## Work instructions
Retype all of the data shown below, keeping every character the same.

───── Information supplied ─────

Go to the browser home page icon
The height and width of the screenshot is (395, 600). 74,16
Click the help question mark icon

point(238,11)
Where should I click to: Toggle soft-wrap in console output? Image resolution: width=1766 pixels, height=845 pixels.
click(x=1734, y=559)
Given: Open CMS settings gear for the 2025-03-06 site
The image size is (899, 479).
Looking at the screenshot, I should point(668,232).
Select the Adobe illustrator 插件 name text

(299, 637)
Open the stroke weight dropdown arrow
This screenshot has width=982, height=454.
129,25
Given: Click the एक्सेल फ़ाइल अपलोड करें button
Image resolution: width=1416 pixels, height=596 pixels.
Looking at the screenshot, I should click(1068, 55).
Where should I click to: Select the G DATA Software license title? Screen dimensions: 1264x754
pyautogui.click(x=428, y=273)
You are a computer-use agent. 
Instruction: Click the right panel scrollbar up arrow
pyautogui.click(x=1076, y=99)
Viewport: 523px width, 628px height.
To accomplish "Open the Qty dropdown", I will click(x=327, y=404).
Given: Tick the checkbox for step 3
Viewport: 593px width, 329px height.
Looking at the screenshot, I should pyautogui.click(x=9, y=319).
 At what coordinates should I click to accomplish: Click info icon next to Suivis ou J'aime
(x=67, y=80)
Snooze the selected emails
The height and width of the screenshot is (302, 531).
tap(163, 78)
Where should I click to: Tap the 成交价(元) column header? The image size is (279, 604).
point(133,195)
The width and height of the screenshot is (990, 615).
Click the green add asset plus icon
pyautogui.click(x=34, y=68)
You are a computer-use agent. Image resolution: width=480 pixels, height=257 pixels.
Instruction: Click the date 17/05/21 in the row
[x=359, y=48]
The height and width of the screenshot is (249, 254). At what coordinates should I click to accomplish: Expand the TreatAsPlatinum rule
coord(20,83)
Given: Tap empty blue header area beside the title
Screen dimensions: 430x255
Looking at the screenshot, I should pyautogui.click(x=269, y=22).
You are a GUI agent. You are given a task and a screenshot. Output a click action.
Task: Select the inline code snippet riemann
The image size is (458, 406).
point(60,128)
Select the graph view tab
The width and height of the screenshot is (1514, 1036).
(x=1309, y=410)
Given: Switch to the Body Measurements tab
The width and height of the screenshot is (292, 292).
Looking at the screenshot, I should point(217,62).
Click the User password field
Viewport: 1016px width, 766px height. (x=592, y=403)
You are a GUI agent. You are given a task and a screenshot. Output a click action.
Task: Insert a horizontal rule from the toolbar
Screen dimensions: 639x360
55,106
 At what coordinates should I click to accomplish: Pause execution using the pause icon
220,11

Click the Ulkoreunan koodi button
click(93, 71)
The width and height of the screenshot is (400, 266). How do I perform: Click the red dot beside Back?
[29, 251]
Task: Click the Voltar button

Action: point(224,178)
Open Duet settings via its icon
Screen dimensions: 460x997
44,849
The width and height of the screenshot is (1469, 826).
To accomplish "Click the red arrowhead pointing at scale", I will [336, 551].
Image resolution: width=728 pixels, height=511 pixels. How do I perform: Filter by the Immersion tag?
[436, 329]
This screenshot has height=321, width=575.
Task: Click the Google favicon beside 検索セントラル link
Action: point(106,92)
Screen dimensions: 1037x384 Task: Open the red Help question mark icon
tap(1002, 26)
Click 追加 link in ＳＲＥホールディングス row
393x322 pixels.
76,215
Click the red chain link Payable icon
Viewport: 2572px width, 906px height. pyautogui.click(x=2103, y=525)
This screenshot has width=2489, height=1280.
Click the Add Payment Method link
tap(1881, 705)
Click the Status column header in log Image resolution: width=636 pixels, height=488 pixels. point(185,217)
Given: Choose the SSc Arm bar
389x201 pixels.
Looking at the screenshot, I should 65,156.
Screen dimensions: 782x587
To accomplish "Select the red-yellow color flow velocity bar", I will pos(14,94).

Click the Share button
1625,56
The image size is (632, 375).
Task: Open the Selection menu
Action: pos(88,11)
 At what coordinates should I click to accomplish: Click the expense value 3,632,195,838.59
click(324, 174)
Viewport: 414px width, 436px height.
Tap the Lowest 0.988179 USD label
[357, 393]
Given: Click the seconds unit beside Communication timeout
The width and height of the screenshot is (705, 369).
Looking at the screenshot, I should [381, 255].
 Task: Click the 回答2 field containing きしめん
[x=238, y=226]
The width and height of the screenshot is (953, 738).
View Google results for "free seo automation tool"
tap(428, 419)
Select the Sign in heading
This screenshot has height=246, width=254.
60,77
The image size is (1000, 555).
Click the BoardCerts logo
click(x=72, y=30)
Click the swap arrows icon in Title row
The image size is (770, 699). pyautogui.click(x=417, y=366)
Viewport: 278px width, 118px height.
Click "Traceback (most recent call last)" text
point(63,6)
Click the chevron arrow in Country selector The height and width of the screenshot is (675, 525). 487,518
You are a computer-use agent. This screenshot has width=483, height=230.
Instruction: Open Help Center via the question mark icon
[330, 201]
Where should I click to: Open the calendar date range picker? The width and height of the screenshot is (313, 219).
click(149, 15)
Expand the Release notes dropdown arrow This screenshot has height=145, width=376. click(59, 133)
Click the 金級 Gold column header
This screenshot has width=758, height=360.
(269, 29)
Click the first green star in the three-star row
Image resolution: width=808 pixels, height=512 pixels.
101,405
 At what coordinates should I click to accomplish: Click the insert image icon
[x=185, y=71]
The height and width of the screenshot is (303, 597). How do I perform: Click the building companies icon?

─────

## Response area
Go to the browser home page icon
The height and width of the screenshot is (395, 600). 74,16
Click the help question mark icon

point(238,11)
Where should I click to: Toggle soft-wrap in console output? Image resolution: width=1766 pixels, height=845 pixels.
click(x=1734, y=559)
Given: Open CMS settings gear for the 2025-03-06 site
The image size is (899, 479).
Looking at the screenshot, I should point(668,232).
Select the Adobe illustrator 插件 name text

(299, 637)
Open the stroke weight dropdown arrow
This screenshot has width=982, height=454.
129,25
Given: Click the एक्सेल फ़ाइल अपलोड करें button
Image resolution: width=1416 pixels, height=596 pixels.
Looking at the screenshot, I should click(1068, 55).
Where should I click to: Select the G DATA Software license title? Screen dimensions: 1264x754
pyautogui.click(x=428, y=273)
You are a computer-use agent. 
Instruction: Click the right panel scrollbar up arrow
pyautogui.click(x=1076, y=99)
Viewport: 523px width, 628px height.
To accomplish "Open the Qty dropdown", I will click(x=327, y=404).
Given: Tick the checkbox for step 3
Viewport: 593px width, 329px height.
Looking at the screenshot, I should pyautogui.click(x=9, y=319).
 At what coordinates should I click to accomplish: Click info icon next to Suivis ou J'aime
(x=67, y=80)
Snooze the selected emails
The height and width of the screenshot is (302, 531).
tap(163, 78)
Where should I click to: Tap the 成交价(元) column header? The image size is (279, 604).
point(133,195)
The width and height of the screenshot is (990, 615).
Click the green add asset plus icon
pyautogui.click(x=34, y=68)
You are a computer-use agent. Image resolution: width=480 pixels, height=257 pixels.
Instruction: Click the date 17/05/21 in the row
[x=359, y=48]
The height and width of the screenshot is (249, 254). At what coordinates should I click to accomplish: Expand the TreatAsPlatinum rule
coord(20,83)
Given: Tap empty blue header area beside the title
Screen dimensions: 430x255
Looking at the screenshot, I should pyautogui.click(x=269, y=22).
You are a GUI agent. You are given a task and a screenshot. Output a click action.
Task: Select the inline code snippet riemann
The image size is (458, 406).
point(60,128)
Select the graph view tab
The width and height of the screenshot is (1514, 1036).
(x=1309, y=410)
Given: Switch to the Body Measurements tab
The width and height of the screenshot is (292, 292).
Looking at the screenshot, I should point(217,62).
Click the User password field
Viewport: 1016px width, 766px height. (x=592, y=403)
You are a GUI agent. You are given a task and a screenshot. Output a click action.
Task: Insert a horizontal rule from the toolbar
Screen dimensions: 639x360
55,106
 At what coordinates should I click to accomplish: Pause execution using the pause icon
220,11

Click the Ulkoreunan koodi button
click(93, 71)
The width and height of the screenshot is (400, 266). How do I perform: Click the red dot beside Back?
[29, 251]
Task: Click the Voltar button

Action: point(224,178)
Open Duet settings via its icon
Screen dimensions: 460x997
44,849
The width and height of the screenshot is (1469, 826).
To accomplish "Click the red arrowhead pointing at scale", I will [336, 551].
Image resolution: width=728 pixels, height=511 pixels. How do I perform: Filter by the Immersion tag?
[436, 329]
This screenshot has height=321, width=575.
Task: Click the Google favicon beside 検索セントラル link
Action: point(106,92)
Screen dimensions: 1037x384 Task: Open the red Help question mark icon
tap(1002, 26)
Click 追加 link in ＳＲＥホールディングス row
393x322 pixels.
76,215
Click the red chain link Payable icon
Viewport: 2572px width, 906px height. pyautogui.click(x=2103, y=525)
This screenshot has width=2489, height=1280.
Click the Add Payment Method link
tap(1881, 705)
Click the Status column header in log Image resolution: width=636 pixels, height=488 pixels. point(185,217)
Given: Choose the SSc Arm bar
389x201 pixels.
Looking at the screenshot, I should 65,156.
Screen dimensions: 782x587
To accomplish "Select the red-yellow color flow velocity bar", I will pos(14,94).

Click the Share button
1625,56
The image size is (632, 375).
Task: Open the Selection menu
Action: pos(88,11)
 At what coordinates should I click to accomplish: Click the expense value 3,632,195,838.59
click(324, 174)
Viewport: 414px width, 436px height.
Tap the Lowest 0.988179 USD label
[357, 393]
Given: Click the seconds unit beside Communication timeout
The width and height of the screenshot is (705, 369).
Looking at the screenshot, I should [381, 255].
 Task: Click the 回答2 field containing きしめん
[x=238, y=226]
The width and height of the screenshot is (953, 738).
View Google results for "free seo automation tool"
tap(428, 419)
Select the Sign in heading
This screenshot has height=246, width=254.
60,77
The image size is (1000, 555).
Click the BoardCerts logo
click(x=72, y=30)
Click the swap arrows icon in Title row
The image size is (770, 699). pyautogui.click(x=417, y=366)
Viewport: 278px width, 118px height.
Click "Traceback (most recent call last)" text
point(63,6)
Click the chevron arrow in Country selector The height and width of the screenshot is (675, 525). 487,518
You are a computer-use agent. This screenshot has width=483, height=230.
Instruction: Open Help Center via the question mark icon
[330, 201]
Where should I click to: Open the calendar date range picker? The width and height of the screenshot is (313, 219).
click(149, 15)
Expand the Release notes dropdown arrow This screenshot has height=145, width=376. click(59, 133)
Click the 金級 Gold column header
This screenshot has width=758, height=360.
(269, 29)
Click the first green star in the three-star row
Image resolution: width=808 pixels, height=512 pixels.
101,405
 At what coordinates should I click to accomplish: Click the insert image icon
[x=185, y=71]
The height and width of the screenshot is (303, 597). How do I perform: Click the building companies icon?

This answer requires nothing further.